I'm still seeking confirmation of my quaint little notions. No hurry; I don't plan on going anywhere any time soon.


  1. Hi Doug, I have just come across your blog, and I thought I had something to offer on this post.

    I have done a bit of reading on apparently miraculous healings (I can give you references if you wish) and it is estimated (based on data) that about 300 million christians believe they have experienced or witnessed a healing miracle. One may guess that believers in other religions may have similar claims, though perhaps healing miracles aren't quite so prominent in some religions.

    I think you may have too quickly dismissed the possibility of some truth being able to be discerned in this, but if we can make truth claims from these experiences, what would they be?
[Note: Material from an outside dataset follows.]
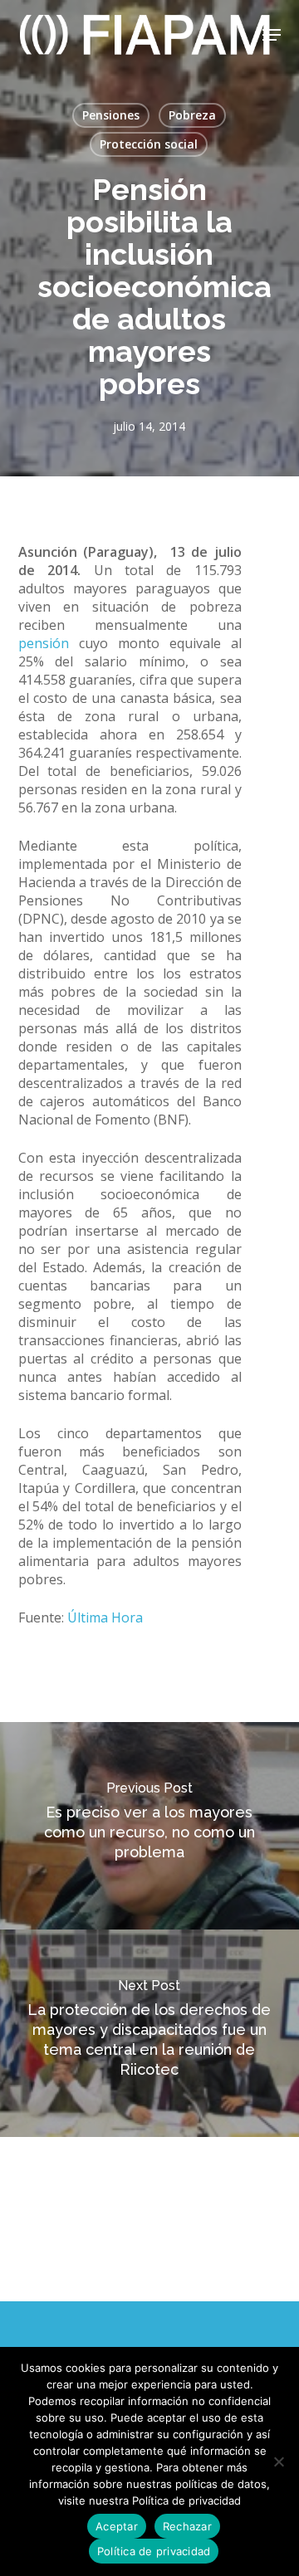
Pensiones (111, 115)
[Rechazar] (278, 2461)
    My suggestion is that it may be quite reasonable to conclude that God did indeed answer prayers - of believers in all religions. Perhaps God doesn't care which religion we believe in, or if we believe in none at all, as long as we ask him for help? Or perhaps God does care what we believe, but sometimes heals on request anyway, even those who've got their belief wrong? After all, who has their belief absolutely right anyway?

    Best wishes.

    1. Hi, and thanks for taking the time to comment on my blog.

      I don't at all dismiss the possibility of some truth being discerned from the various accounts of miracles. My point was that Christians tend to think of miraculous answers to prayer as confirmation that the Christian way is THE right way, or the truth. (I assume that can go for some of the other religious traditions as well.)

      I'm open to God being pluralistic. In fact, that is what I tend to think about the matter. And also that religion (as in our efforts to be in touch with the divine) is a human phenomenon across the ages and cultures.